Il destino glorioso dell’infante neonato sarà di sottomettere i popoli al governo di Dio. La costellazione del Delfino è composta da nove Stelle: le nove Muse secondo gli Astrologi… all’incirca tutte dall’Aquila, grande genio; da Pegaso, abile nella cavalleria, dal Sagittario, nella fanteria; dall’Acquario, potenza sul mare; dal Cigno, poeti, storici, oratori lo canteranno. Il Delfino tocca l’Equatore, giustizia.
Nato di domenica, giorno del Sole, il Delfino come il Sole per il suo calore e la sua luce farà la fortuna della Francia. Il Francese volerà al di sopra del mondo intero’.
Si trattava del ‘Monarca forte’ di Bacone e di d’Ailly.
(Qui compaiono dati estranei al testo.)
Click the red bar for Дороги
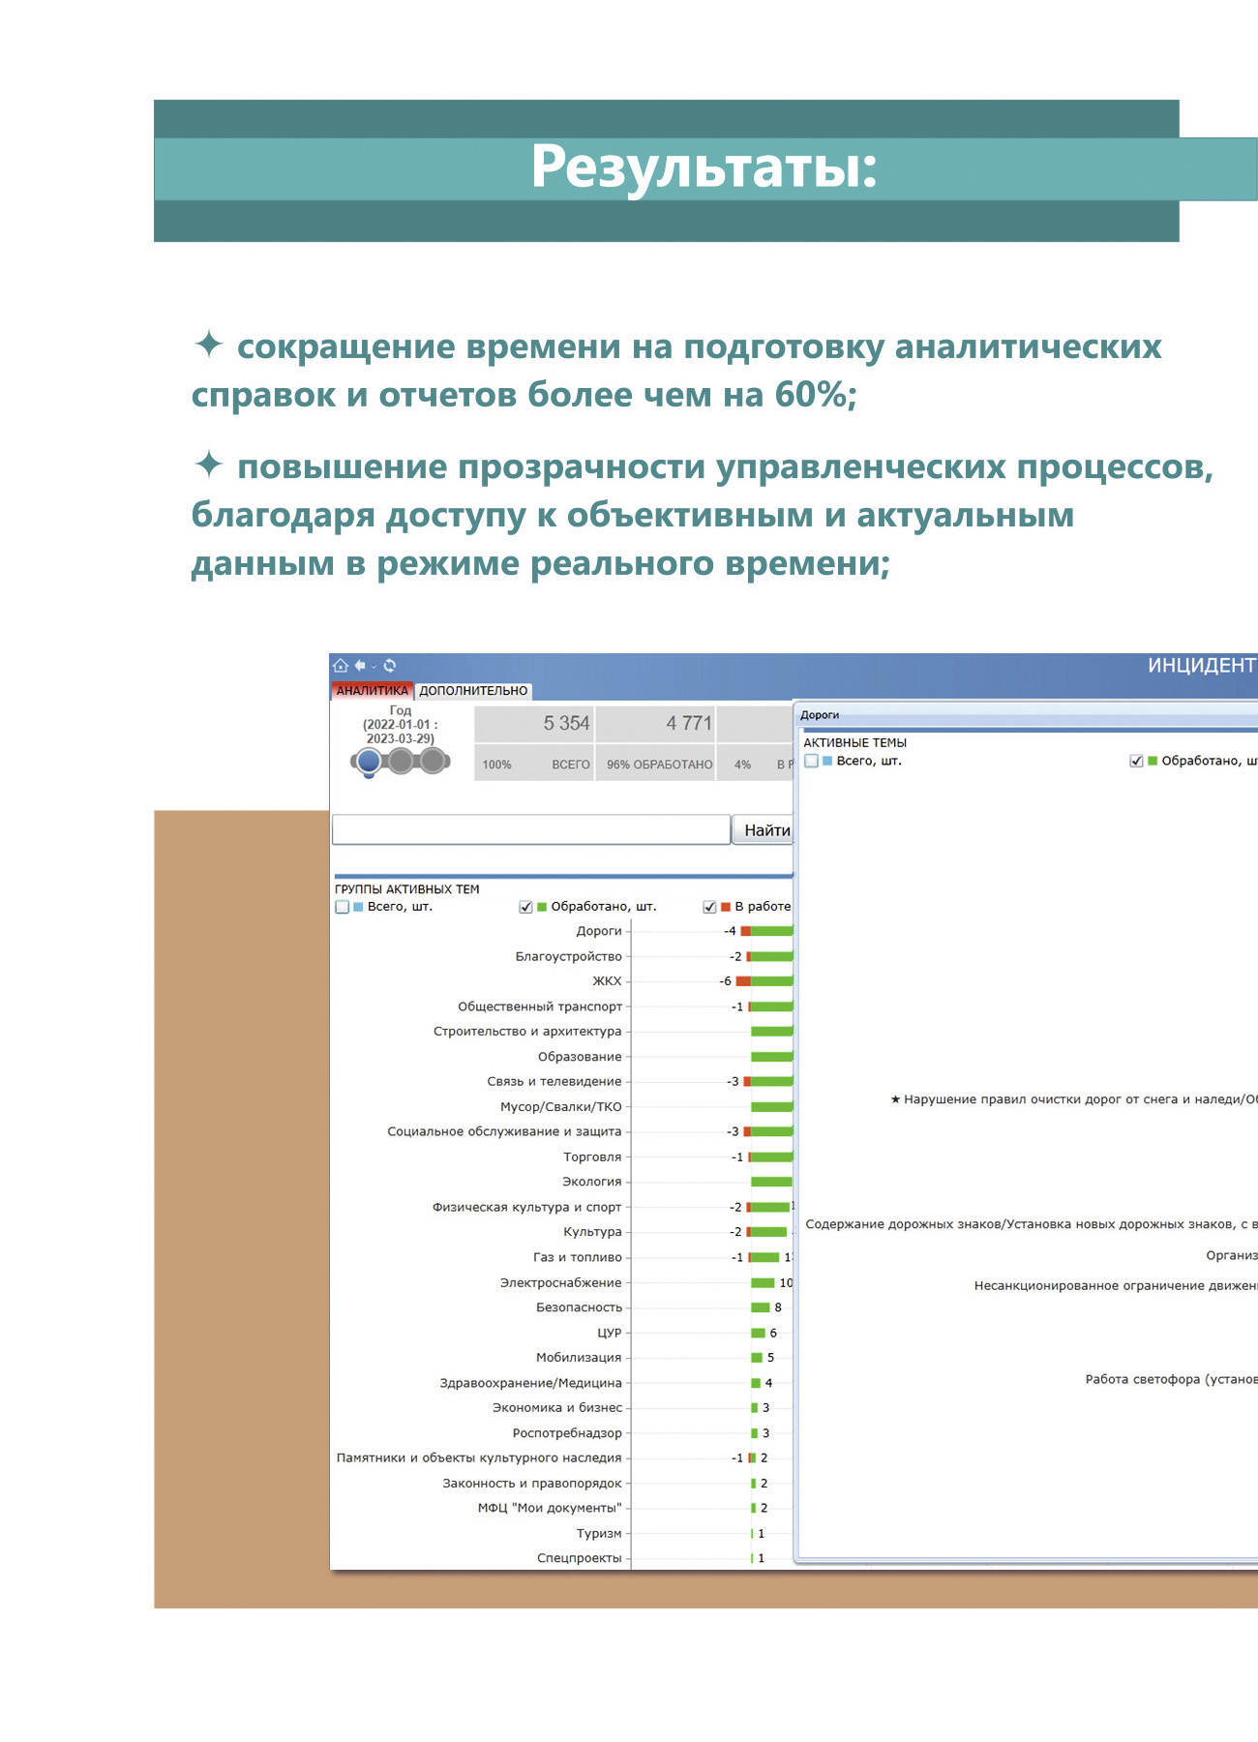 click(x=745, y=931)
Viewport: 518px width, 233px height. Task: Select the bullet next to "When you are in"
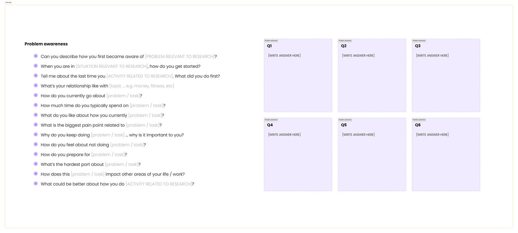click(36, 66)
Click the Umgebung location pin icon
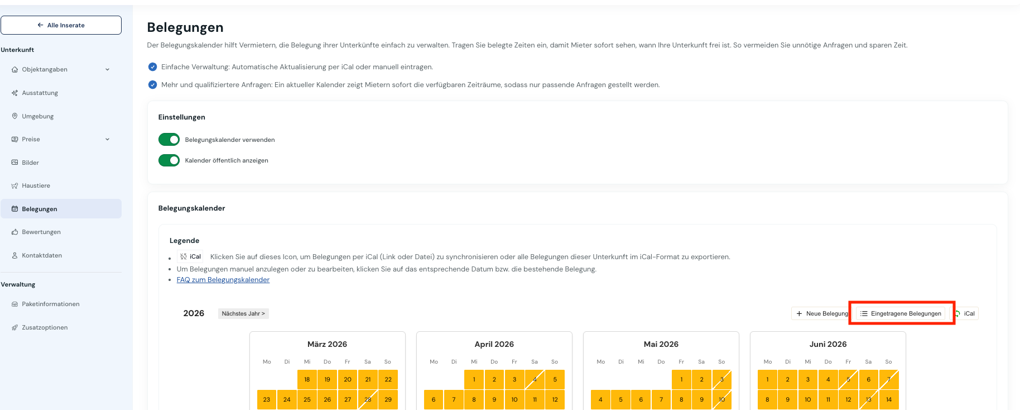Image resolution: width=1020 pixels, height=410 pixels. point(15,116)
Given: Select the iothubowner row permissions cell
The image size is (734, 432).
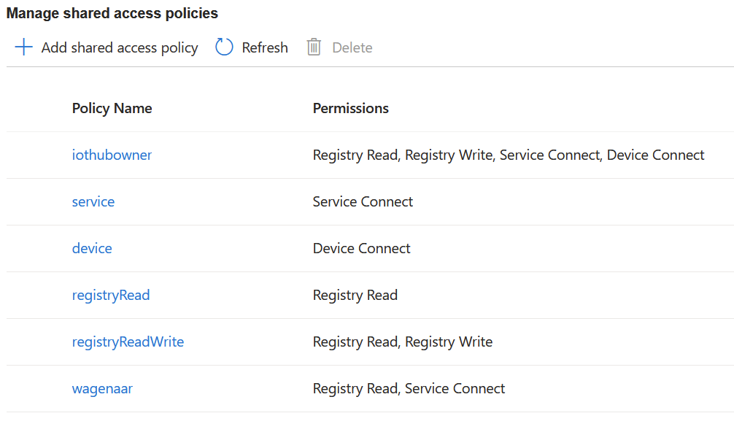Looking at the screenshot, I should point(509,155).
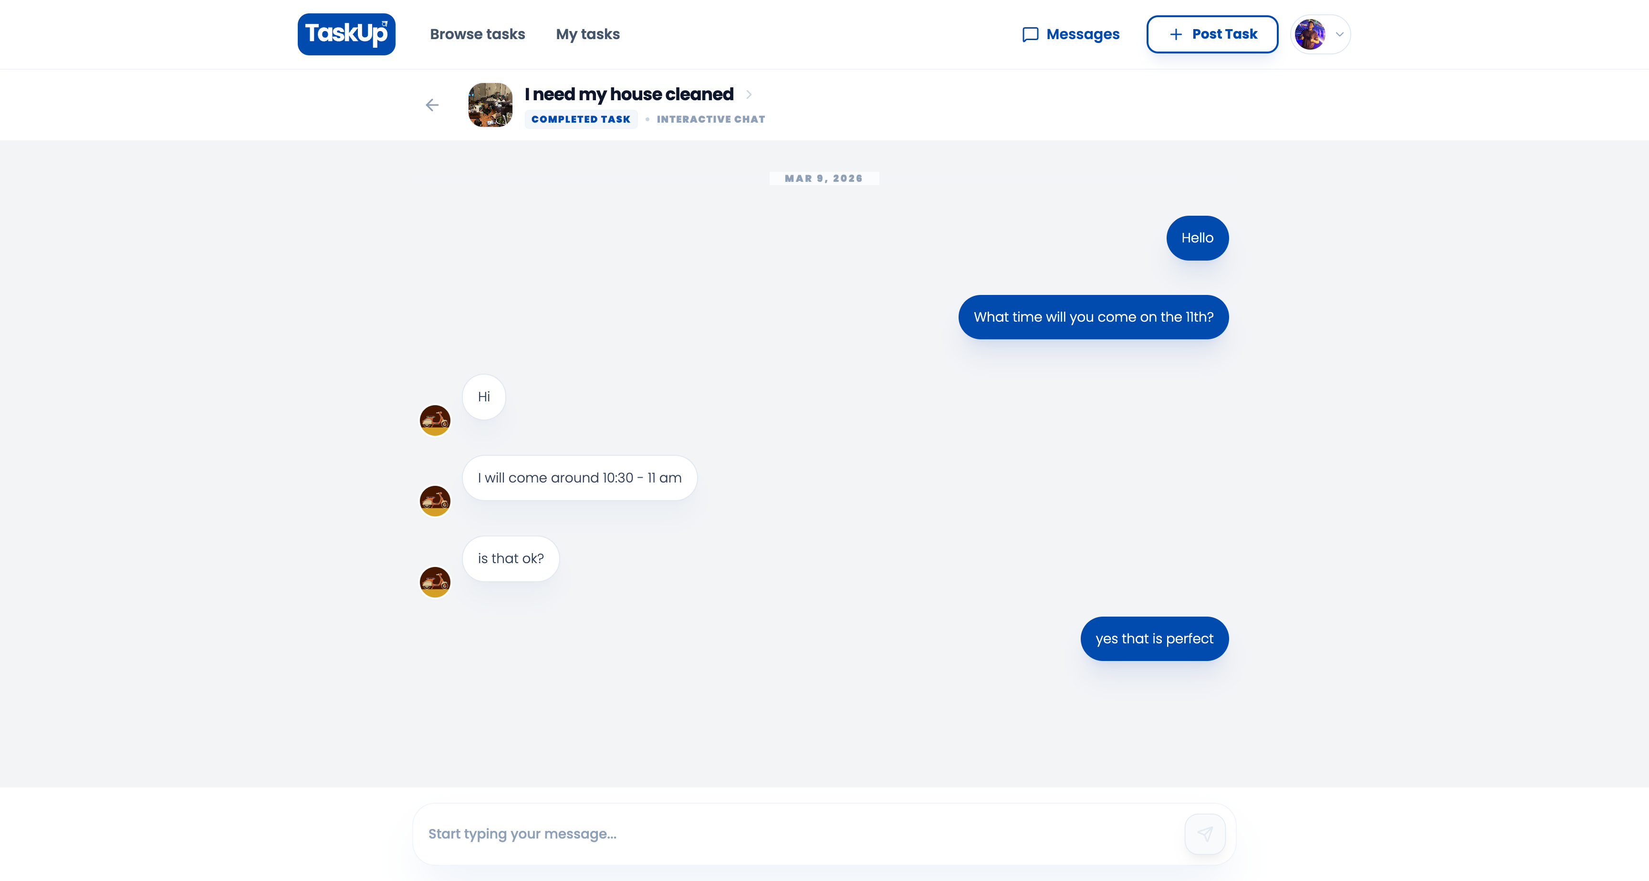Click the plus icon on Post Task

click(x=1176, y=34)
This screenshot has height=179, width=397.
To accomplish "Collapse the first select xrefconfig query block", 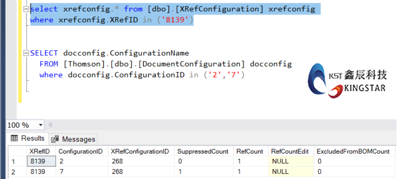I will 26,10.
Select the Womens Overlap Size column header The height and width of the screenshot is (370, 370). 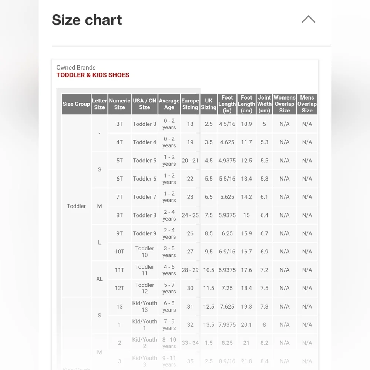pos(284,104)
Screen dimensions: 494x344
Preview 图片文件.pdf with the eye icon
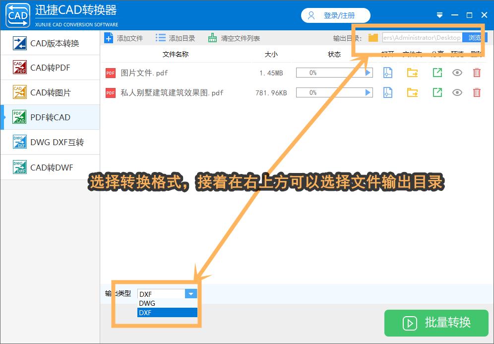tap(457, 73)
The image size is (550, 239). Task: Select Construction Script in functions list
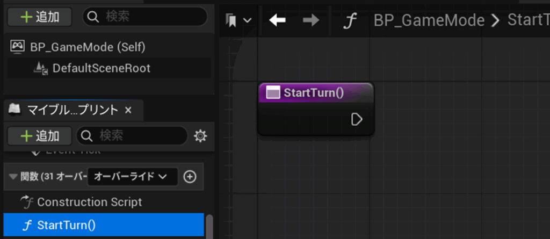(89, 202)
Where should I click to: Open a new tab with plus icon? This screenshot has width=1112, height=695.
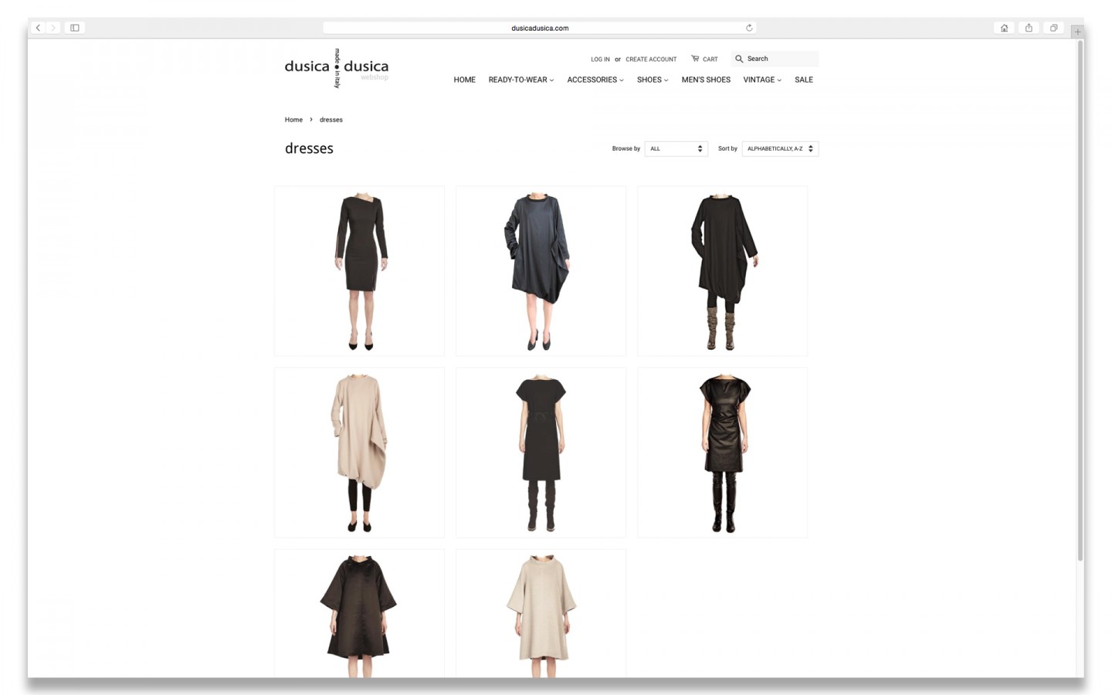pos(1077,32)
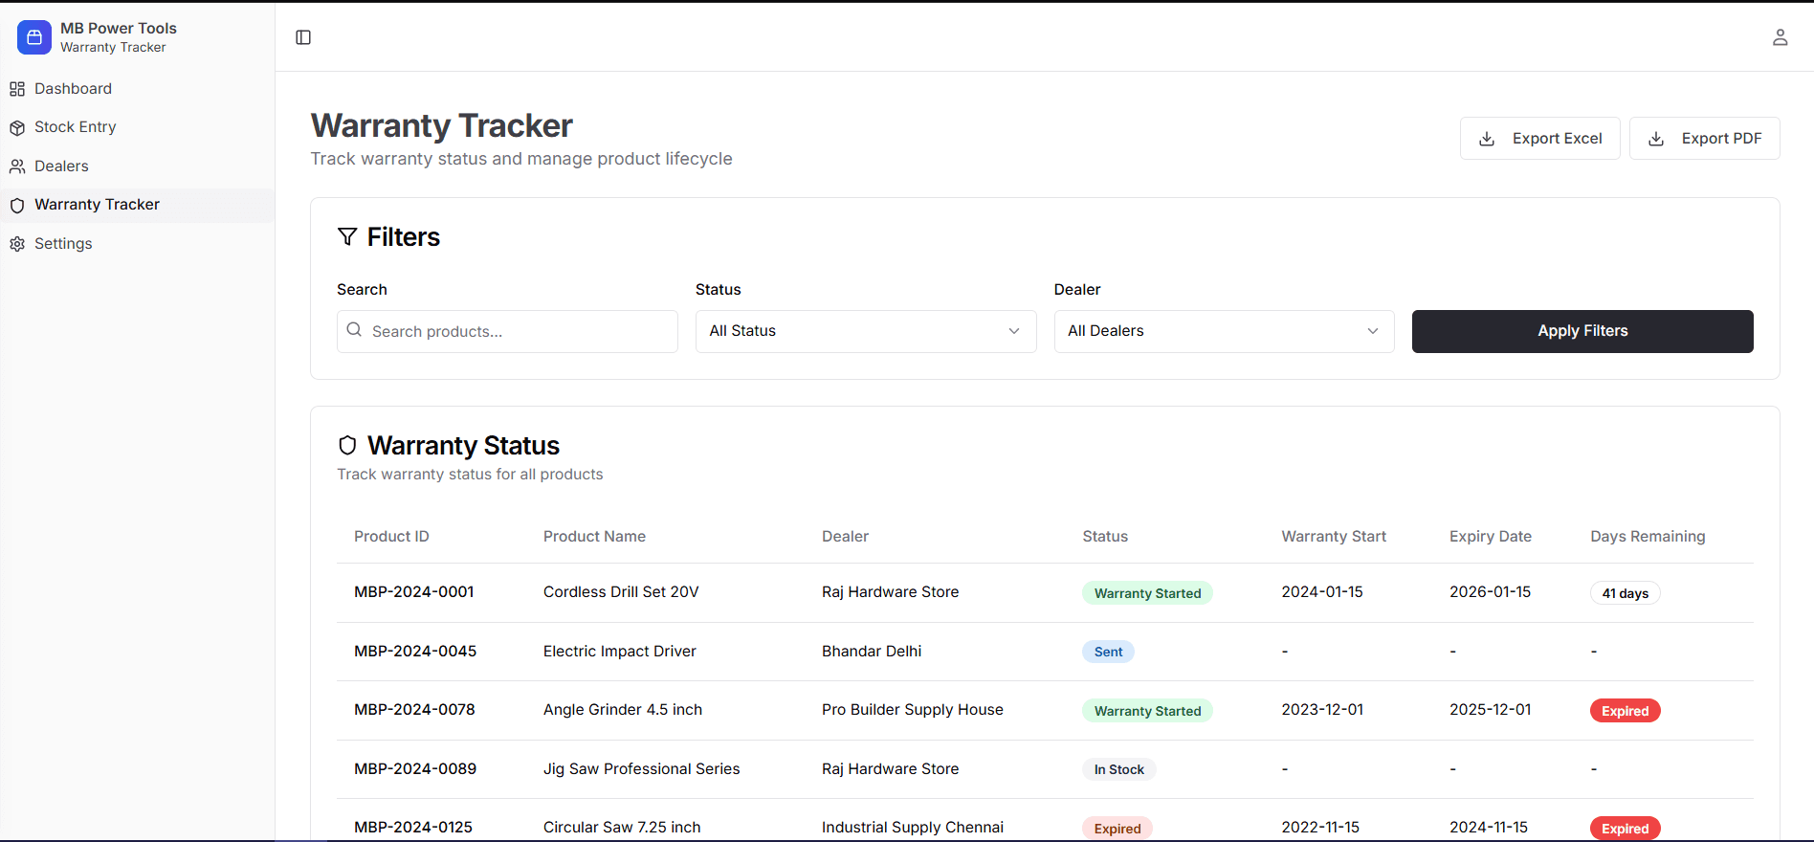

Il futuro Roi Soleil non poteva essere dipinto con agiografia più efficace!

Carta del Cielo di Luigi XIV, nato il 5 Settembre 1638 - Ore 11 a Saint-Germain-en-Laye (Francia)

L’onore di redigere la carta del cielo del Delfino fu condiviso da Tommaso Campanella con l’ultimo grande astrologo francese, Jean-Baptiste Morin de Villefranche, personaggio assai chiacchierato e un po’ vanesio, autore di un’Astrologia Gallica in 30 volumi. Anche lui si era fatto onore con il re, avendolo rassicurato sulla sua guarigione in un momento di grave défaillance fisica.
Otto mesi più tardi Campanella notò in Cielo una Eclissi, che giudicò funesta per la sua salute. Ricorse ad alcuni rimedi magici: fece bruciare legni odorosi e appese nella sua cella drappi bianchi. Ma tutto fu inutile ed egli morì il 21 maggio 1639, nel convento di rue St. Honoré. La cella era illuminata da due torce e 5 candele, simbolo dei 7 Pianeti. Sappiamo che l’Astrologia più tardi lentamente decadde nei paesi latini, mentre in Inghilterra resistette grazie agli Almanacchi e a una fiorente attività di consultazione.